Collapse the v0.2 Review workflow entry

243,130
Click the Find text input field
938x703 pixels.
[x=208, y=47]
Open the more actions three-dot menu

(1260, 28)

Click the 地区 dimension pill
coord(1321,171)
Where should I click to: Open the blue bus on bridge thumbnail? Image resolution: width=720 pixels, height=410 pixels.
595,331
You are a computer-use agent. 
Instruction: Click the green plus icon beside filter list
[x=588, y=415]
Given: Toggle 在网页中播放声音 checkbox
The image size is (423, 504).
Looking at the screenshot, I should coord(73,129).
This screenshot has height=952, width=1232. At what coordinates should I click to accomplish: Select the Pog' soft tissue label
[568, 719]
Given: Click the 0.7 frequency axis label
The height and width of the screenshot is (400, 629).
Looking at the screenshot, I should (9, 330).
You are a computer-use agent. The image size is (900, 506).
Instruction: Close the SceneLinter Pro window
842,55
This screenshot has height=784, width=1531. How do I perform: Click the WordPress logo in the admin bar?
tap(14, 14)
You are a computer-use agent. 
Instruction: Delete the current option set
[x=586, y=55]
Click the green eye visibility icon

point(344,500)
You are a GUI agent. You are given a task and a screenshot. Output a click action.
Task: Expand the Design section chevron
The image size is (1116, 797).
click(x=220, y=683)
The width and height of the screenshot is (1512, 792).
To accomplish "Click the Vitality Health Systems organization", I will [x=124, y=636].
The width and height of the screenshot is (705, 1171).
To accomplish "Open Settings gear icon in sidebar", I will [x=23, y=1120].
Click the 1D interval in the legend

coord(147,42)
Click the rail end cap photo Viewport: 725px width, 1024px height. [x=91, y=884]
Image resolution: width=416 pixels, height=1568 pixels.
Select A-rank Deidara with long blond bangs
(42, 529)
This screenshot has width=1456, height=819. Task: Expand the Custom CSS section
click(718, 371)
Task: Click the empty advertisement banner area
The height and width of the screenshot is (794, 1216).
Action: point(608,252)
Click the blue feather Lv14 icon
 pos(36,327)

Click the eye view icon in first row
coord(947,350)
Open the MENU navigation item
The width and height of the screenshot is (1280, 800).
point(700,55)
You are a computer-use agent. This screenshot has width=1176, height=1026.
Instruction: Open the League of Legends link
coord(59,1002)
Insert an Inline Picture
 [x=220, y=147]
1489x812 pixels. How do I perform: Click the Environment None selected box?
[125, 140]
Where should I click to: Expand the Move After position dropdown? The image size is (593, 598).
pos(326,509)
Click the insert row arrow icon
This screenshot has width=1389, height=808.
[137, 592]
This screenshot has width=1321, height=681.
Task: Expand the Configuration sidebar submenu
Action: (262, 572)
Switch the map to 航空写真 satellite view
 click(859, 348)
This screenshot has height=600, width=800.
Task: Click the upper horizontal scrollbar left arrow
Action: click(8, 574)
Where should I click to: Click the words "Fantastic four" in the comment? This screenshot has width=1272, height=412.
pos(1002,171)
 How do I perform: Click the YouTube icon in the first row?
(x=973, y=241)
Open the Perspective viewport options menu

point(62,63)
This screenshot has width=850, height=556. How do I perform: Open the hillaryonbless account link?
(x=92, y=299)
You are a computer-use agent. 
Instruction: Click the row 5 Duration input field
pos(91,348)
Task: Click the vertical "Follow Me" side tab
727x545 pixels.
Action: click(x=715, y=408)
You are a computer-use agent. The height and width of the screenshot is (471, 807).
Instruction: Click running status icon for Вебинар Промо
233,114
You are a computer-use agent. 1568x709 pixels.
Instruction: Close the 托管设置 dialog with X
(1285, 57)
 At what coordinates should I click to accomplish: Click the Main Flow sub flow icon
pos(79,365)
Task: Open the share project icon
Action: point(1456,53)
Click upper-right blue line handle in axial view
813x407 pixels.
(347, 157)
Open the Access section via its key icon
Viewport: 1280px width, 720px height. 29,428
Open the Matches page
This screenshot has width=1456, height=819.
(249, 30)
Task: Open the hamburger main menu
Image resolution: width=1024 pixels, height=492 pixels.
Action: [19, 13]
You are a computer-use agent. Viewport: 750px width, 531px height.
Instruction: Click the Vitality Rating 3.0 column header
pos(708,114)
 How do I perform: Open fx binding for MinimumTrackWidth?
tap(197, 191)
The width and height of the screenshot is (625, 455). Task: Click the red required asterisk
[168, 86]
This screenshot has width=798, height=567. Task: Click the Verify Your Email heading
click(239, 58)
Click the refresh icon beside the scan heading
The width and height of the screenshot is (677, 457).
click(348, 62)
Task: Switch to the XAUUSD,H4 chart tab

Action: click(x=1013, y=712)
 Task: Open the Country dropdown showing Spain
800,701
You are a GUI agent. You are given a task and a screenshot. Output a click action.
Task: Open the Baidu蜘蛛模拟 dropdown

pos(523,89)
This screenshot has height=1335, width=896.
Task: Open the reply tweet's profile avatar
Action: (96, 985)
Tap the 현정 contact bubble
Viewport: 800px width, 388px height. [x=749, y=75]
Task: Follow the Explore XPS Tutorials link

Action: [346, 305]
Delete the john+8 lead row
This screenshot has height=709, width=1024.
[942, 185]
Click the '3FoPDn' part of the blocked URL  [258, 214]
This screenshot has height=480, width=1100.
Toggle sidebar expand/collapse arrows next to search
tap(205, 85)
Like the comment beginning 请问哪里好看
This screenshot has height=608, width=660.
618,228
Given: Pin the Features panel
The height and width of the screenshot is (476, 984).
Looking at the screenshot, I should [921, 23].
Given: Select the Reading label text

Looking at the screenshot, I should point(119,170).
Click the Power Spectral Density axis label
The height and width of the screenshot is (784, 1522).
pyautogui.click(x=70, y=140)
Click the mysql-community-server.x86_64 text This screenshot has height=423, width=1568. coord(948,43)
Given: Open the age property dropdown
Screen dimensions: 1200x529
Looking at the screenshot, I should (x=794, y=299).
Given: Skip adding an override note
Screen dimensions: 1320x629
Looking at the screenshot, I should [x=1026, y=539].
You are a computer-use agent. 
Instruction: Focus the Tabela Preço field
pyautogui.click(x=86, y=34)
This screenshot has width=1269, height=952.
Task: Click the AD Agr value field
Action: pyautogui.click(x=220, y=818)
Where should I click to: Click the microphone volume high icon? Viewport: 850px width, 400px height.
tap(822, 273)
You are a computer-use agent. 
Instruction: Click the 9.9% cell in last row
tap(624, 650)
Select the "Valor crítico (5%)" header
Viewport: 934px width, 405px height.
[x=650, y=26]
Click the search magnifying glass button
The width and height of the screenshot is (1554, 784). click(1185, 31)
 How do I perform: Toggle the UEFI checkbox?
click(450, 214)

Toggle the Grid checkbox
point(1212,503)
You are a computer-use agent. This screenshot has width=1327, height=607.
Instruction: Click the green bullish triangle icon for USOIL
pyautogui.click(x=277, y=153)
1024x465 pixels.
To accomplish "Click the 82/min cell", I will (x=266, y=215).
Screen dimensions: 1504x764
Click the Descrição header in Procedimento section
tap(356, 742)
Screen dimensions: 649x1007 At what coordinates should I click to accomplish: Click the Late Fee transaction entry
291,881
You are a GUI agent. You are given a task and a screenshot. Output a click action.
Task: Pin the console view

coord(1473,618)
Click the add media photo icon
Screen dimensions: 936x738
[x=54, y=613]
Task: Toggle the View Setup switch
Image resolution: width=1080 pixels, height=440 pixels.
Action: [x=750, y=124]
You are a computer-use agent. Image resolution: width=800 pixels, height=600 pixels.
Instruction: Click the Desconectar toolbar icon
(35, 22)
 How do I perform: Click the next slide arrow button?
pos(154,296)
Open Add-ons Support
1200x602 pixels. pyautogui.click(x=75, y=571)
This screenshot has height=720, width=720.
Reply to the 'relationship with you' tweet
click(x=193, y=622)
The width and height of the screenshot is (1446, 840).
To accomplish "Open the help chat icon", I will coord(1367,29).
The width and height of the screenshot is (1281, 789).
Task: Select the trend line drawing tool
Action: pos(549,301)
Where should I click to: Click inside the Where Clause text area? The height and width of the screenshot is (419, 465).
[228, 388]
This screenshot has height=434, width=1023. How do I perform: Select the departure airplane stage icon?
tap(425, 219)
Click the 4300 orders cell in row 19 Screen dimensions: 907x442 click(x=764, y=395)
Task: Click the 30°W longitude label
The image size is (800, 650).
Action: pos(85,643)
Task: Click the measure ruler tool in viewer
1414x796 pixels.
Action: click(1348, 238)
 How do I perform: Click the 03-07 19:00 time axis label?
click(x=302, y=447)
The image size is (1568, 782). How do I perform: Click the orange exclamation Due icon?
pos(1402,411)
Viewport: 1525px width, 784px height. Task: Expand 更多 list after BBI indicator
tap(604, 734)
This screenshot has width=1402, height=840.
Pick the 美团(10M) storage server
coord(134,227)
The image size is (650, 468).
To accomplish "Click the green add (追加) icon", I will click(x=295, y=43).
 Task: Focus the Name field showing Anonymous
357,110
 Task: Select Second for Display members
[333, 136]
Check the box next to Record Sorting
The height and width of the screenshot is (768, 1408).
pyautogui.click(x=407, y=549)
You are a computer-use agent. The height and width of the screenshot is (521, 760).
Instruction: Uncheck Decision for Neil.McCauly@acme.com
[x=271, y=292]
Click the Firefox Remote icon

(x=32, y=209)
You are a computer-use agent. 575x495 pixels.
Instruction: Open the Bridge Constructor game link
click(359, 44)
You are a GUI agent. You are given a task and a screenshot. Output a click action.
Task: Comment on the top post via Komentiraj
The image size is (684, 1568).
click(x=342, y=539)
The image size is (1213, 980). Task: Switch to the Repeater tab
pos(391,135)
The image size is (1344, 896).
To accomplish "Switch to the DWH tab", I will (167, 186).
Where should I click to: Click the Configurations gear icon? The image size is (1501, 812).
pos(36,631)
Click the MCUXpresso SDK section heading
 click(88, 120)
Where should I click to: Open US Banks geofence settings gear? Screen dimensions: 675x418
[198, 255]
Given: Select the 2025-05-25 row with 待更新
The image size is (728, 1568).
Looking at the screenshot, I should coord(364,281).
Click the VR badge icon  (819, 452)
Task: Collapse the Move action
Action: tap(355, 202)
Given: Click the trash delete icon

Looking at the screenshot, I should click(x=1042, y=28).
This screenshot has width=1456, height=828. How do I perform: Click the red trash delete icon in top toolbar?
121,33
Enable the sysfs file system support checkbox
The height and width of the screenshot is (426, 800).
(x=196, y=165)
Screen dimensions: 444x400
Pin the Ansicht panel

** PROBLEM DESCRIPTION **
Which lines of the records above contain the word "photo"? Show each of them.

** EXERCISE SOLUTION **
Click the rail end cap photo Viewport: 725px width, 1024px height. [x=91, y=884]
Click the add media photo icon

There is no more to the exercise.